De acordo com a epidemiologista Maria Van Kerkhove, líder técnica da Organização Mundial da Saúde para covid-19, há três principais razões que tornam a ômicron tão transmissível:
– A variante desenvolveu mutações que permitem uma aderência mais fácil às células humanas;
– As pessoas podem ser reinfectadas mesmo que tenham tido a doença anteriormente ou tenham sido vacinadas;
– A replicação do vírus acontece no trato respiratório superior (diferentemente da delta e outras variantes, que o fazem na parte inferior), facilitando a propagação.
Algumas estimativas da Agência de Segurança Sanitária do Reino Unido sugerem que ela pode ser entre duas e mais de três vezes mais contagiosa que a delta.
“O que a gente percebe é que na cidade toda, os casos estão em uma crescente, novas internações acontecendo em todas as unidades do SUS [Sistema Único de Saúde] – até por que os dados são centralizados, e vemos que a demanda por leitos está aumentando muito”, afirma Rangel.
As baixas na equipe por contaminação de covid-19 e por influenza também são altas no Ronaldo Gazolla.
“Estamos trabalhando constantemente para trazer mais pessoas, e essas baixas são de todas as categorias de funcionários.

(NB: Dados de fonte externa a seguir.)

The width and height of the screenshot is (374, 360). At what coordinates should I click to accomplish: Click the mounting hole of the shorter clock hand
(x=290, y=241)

Nosso foco agora é criar estratégias de reposição imediata, já que estamos com menos pessoas do que em qualquer outro momento da pandemia.”
Por enquanto, a avaliação do médico é que a nova variante – e outras que ainda podem aparecer – deixam o cenário futuro muito aberto.
“O que podemos fazer é o que temos orientado desde o início – incentivar a vacinação, o distanciamento social, o uso de boas máscaras e higiene – aquilo que todo mundo já sabe, mas a que uma parte da população insiste em não aderir.”